▸ Written request: Write out all of the records below again, swapping every "Viewport" for "Window size" and leaving everything else unchanged.

───── Data excerpts

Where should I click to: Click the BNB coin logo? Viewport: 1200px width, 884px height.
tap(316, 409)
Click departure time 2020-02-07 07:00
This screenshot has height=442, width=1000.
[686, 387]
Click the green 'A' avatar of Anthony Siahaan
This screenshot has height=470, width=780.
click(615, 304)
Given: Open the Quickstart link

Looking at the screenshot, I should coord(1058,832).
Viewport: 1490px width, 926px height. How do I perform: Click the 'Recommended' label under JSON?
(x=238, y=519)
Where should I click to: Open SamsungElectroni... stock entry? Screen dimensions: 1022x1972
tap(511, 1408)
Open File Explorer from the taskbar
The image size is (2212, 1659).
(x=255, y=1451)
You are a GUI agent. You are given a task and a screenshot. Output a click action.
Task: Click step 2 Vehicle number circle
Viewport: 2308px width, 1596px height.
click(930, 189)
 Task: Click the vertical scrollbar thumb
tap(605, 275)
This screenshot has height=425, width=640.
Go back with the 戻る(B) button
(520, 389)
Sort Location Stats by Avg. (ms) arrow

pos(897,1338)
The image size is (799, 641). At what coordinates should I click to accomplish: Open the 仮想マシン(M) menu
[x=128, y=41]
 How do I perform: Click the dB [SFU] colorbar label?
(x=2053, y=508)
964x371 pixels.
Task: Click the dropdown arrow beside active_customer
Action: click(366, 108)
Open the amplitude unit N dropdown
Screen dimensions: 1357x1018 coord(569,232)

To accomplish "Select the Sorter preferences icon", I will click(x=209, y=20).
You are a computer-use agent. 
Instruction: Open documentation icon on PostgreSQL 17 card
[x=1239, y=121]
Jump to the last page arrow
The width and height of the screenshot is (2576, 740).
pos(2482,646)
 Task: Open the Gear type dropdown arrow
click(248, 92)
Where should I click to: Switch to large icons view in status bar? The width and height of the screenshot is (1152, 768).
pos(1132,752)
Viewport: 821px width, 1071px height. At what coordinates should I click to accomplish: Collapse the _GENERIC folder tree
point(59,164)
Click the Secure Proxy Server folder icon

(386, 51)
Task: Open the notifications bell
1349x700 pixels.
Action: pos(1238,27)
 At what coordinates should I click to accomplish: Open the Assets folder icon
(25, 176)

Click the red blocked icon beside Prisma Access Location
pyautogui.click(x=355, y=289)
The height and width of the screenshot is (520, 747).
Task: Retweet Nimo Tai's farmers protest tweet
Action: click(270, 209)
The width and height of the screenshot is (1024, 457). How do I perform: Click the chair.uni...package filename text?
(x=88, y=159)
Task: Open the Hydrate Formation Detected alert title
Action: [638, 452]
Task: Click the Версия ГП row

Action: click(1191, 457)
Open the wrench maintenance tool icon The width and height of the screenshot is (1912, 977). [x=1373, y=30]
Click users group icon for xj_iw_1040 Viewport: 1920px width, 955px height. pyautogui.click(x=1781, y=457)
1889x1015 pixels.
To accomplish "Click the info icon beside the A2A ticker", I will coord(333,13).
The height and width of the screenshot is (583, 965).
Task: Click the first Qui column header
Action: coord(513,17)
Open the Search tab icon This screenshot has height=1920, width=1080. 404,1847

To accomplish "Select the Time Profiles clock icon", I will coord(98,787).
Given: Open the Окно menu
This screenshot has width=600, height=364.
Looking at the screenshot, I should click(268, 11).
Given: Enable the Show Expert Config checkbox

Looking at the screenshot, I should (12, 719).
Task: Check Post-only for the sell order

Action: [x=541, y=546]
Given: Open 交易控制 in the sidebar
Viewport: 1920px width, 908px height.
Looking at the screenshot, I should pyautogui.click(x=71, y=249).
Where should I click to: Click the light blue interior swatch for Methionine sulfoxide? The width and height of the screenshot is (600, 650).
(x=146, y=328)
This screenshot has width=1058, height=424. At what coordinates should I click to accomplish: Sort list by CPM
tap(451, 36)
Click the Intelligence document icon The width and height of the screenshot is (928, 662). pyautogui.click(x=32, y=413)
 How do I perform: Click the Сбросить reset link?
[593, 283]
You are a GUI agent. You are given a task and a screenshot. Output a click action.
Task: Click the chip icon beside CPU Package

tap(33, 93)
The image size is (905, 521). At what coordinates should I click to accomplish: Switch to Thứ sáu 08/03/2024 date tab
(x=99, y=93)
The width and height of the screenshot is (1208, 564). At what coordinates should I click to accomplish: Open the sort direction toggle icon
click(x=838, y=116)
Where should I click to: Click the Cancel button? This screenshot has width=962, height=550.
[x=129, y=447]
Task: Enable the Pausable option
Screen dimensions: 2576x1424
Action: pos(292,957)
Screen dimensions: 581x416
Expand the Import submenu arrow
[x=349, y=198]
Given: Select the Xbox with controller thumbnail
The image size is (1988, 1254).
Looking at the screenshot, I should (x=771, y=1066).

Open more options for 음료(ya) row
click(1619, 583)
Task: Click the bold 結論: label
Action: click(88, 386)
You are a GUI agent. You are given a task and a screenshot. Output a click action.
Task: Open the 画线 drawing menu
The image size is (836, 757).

──────────

▸ Solution to the problem:
Where should I click to: Click the BNB coin logo? Window size: 1200px width, 884px height.
tap(316, 409)
Click departure time 2020-02-07 07:00
This screenshot has height=442, width=1000.
[686, 387]
Click the green 'A' avatar of Anthony Siahaan
This screenshot has height=470, width=780.
click(615, 304)
Given: Open the Quickstart link

Looking at the screenshot, I should coord(1058,832).
Window size: 1490px width, 926px height. How do I perform: Click the 'Recommended' label under JSON?
(x=238, y=519)
Where should I click to: Open SamsungElectroni... stock entry? Screen dimensions: 1022x1972
tap(511, 1408)
Open File Explorer from the taskbar
The image size is (2212, 1659).
(x=255, y=1451)
You are a GUI agent. You are given a task and a screenshot. Output a click action.
Task: Click step 2 Vehicle number circle
Window size: 2308px width, 1596px height.
click(930, 189)
 Task: Click the vertical scrollbar thumb
tap(605, 275)
This screenshot has height=425, width=640.
Go back with the 戻る(B) button
(520, 389)
Sort Location Stats by Avg. (ms) arrow

pos(897,1338)
The image size is (799, 641). At what coordinates should I click to accomplish: Open the 仮想マシン(M) menu
[x=128, y=41]
 How do I perform: Click the dB [SFU] colorbar label?
(x=2053, y=508)
964x371 pixels.
Task: Click the dropdown arrow beside active_customer
Action: click(366, 108)
Open the amplitude unit N dropdown
Screen dimensions: 1357x1018 coord(569,232)

To accomplish "Select the Sorter preferences icon", I will click(x=209, y=20).
You are a computer-use agent. 
Instruction: Open documentation icon on PostgreSQL 17 card
[x=1239, y=121]
Jump to the last page arrow
The width and height of the screenshot is (2576, 740).
pos(2482,646)
 Task: Open the Gear type dropdown arrow
click(248, 92)
Where should I click to: Switch to large icons view in status bar? The width and height of the screenshot is (1152, 768).
pos(1132,752)
Window size: 821px width, 1071px height. At what coordinates should I click to accomplish: Collapse the _GENERIC folder tree
point(59,164)
Click the Secure Proxy Server folder icon

(386, 51)
Task: Open the notifications bell
1349x700 pixels.
Action: pos(1238,27)
 At what coordinates should I click to accomplish: Open the Assets folder icon
(25, 176)

Click the red blocked icon beside Prisma Access Location
pyautogui.click(x=355, y=289)
The height and width of the screenshot is (520, 747).
Task: Retweet Nimo Tai's farmers protest tweet
Action: click(270, 209)
The width and height of the screenshot is (1024, 457). How do I perform: Click the chair.uni...package filename text?
(x=88, y=159)
Task: Open the Hydrate Formation Detected alert title
Action: [638, 452]
Task: Click the Версия ГП row

Action: click(1191, 457)
Open the wrench maintenance tool icon The width and height of the screenshot is (1912, 977). [x=1373, y=30]
Click users group icon for xj_iw_1040 Window size: 1920px width, 955px height. pyautogui.click(x=1781, y=457)
1889x1015 pixels.
To accomplish "Click the info icon beside the A2A ticker", I will coord(333,13).
The height and width of the screenshot is (583, 965).
Task: Click the first Qui column header
Action: coord(513,17)
Open the Search tab icon This screenshot has height=1920, width=1080. 404,1847

To accomplish "Select the Time Profiles clock icon", I will coord(98,787).
Given: Open the Окно menu
This screenshot has width=600, height=364.
Looking at the screenshot, I should click(268, 11).
Given: Enable the Show Expert Config checkbox

Looking at the screenshot, I should (12, 719).
Task: Check Post-only for the sell order

Action: [x=541, y=546]
Given: Open 交易控制 in the sidebar
Window size: 1920px width, 908px height.
Looking at the screenshot, I should pyautogui.click(x=71, y=249).
Where should I click to: Click the light blue interior swatch for Methionine sulfoxide? The width and height of the screenshot is (600, 650).
(x=146, y=328)
This screenshot has width=1058, height=424. At what coordinates should I click to accomplish: Sort list by CPM
tap(451, 36)
Click the Intelligence document icon The width and height of the screenshot is (928, 662). pyautogui.click(x=32, y=413)
 How do I perform: Click the Сбросить reset link?
[593, 283]
You are a GUI agent. You are given a task and a screenshot. Output a click action.
Task: Click the chip icon beside CPU Package

tap(33, 93)
The image size is (905, 521). At what coordinates should I click to accomplish: Switch to Thứ sáu 08/03/2024 date tab
(x=99, y=93)
The width and height of the screenshot is (1208, 564). At what coordinates should I click to accomplish: Open the sort direction toggle icon
click(x=838, y=116)
Where should I click to: Click the Cancel button? This screenshot has width=962, height=550.
[x=129, y=447]
Task: Enable the Pausable option
Screen dimensions: 2576x1424
Action: pos(292,957)
Screen dimensions: 581x416
Expand the Import submenu arrow
[x=349, y=198]
Given: Select the Xbox with controller thumbnail
The image size is (1988, 1254).
Looking at the screenshot, I should (x=771, y=1066).

Open more options for 음료(ya) row
click(1619, 583)
Task: Click the bold 結論: label
Action: click(88, 386)
You are a GUI agent. You are given a task and a screenshot. Output a click action.
Task: Open the 画线 drawing menu
The image size is (836, 757).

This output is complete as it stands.